Buku Abi does not appear in Part II or Part II of Surviving R. Kelly. In a lengthy Instagram post in January 2019, following the airing of Surviving R. Kelly, Buku Abi revealed that she was “devastated” by the show, though not necessarily surprised by the allegations leveled against her father.
She wrote in part, “[That] same monster you all are confronting me about is my father. I am well aware of who and what he is. I grew up in that house. My choice not to speak on him and what he does is for my peace of mind. My emotional state. And for my healing.” You can read her full response to the series below.
Here’s what you need to know:
What Buku Abi Has Said About Surviving R. Kelly, Parts I & II
In the year since Surviving R. Kelly first aired, Buku Abi has spoken out on multiple occasions about the allegations against her father, and about her own experiences with the R&B icon.

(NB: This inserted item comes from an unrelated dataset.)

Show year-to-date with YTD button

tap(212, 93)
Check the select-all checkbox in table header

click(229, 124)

In January, she posted a lengthy message to Instagram. That message reads,
“I just want you all to understand that devastated is an understatement for all that I feel currently. I do apologize if my silence to all that is happening comes off as careless. That is my last intention. I pray for all the families and women who have been affected by my father’s actions. Trust I have been deeply affected by all of this. However, it’s been very difficult to process it all let alone gather all the right words to express everything I feel. Anyone that knows me personally or has been following me throughout the years knows that I do not have a relationship with my father. Nor do I speak on him or on his behalf. I also am not fond of dealing with my personal issues or personal life experiences through social media but I feel things are starting to get out of hand, unfortunately …

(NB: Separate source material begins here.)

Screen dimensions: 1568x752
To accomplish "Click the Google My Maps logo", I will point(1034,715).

Going through all I have gone through in my life, I would never want anyone to feel the pain I have felt. Reminders of how terrible my father is and how we should be speaking up against him, rude comments about my family, fabricating me my siblings and her mother’s part etc. does not help my family …”

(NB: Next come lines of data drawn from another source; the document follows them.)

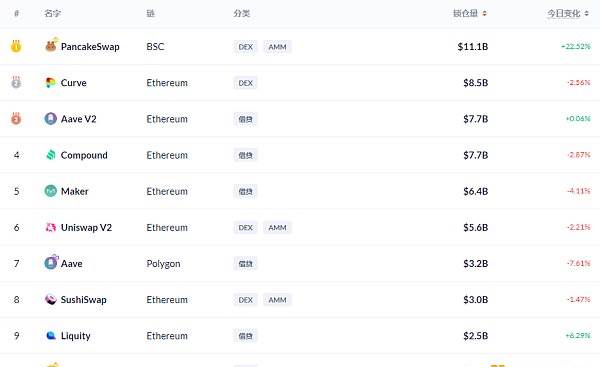The height and width of the screenshot is (367, 600).
Task: Sort by 今日变化 column arrows
Action: (x=587, y=13)
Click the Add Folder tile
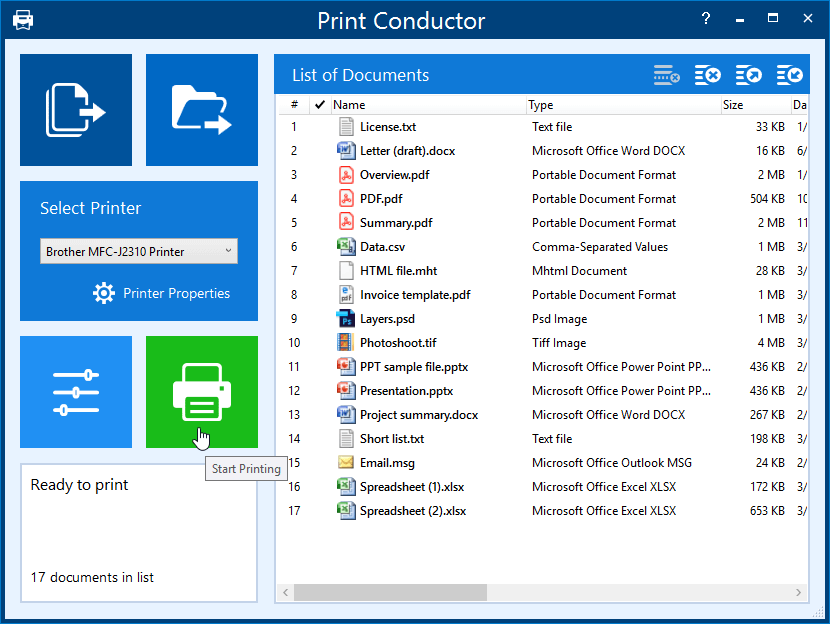Image resolution: width=830 pixels, height=624 pixels. click(202, 110)
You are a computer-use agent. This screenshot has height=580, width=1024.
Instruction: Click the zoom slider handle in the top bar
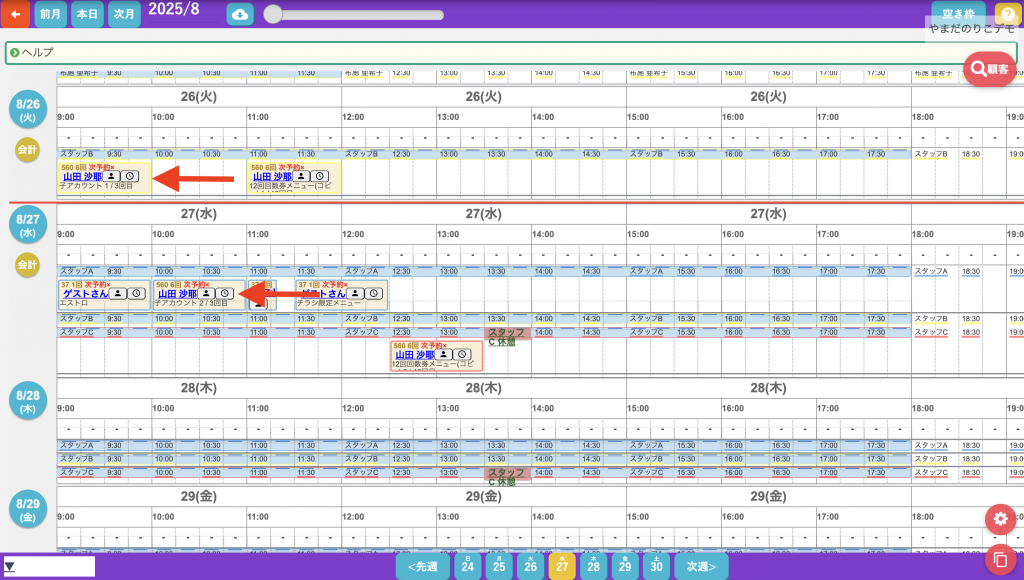click(x=272, y=14)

Then, in an interview with the Associated Press in September 2019, she revealed that she first heard of her father’s reputation through rumors at school. She said, “At home it’s normal, you’re living a life with your parents; your dad and mom aren’t going to go into all the bad things that might be going on outside of home…but kids in school don’t necessarily care.”
She learned about the allegations against her father when she was in fifth or six grade, she said, adding, “I think that was the hardest part for me because for so long I went with this image of who my dad (was) and what my family (was).”
Buku Abi’s involvement with music has since been an intense form of therapy for her. She described her relationship to music has having “literally saved” her life, and also admitted that her love of music is the biggest connector to her father. “There’s a lot about him as an artist that inspires me,” she said.
You can read the full interview here.
Buku Abi’s album “Don’t Call Me” was released to generally positive reviews. The Star Tribune called it one of the best albums of the year:
“Buku Abi’s debut EP is a R&B masterpiece, as the singer explores life as a 21-year-old woman navigating in the world of love, dating, sexual freedom, situationships and more over beats produced by her sister Jaah Kelly. Her album echoes SZA and other women brilliantly leading the pack in alternative R&B, and its proof that there’s more to come from the daughter of embattled singer R. Kelly.”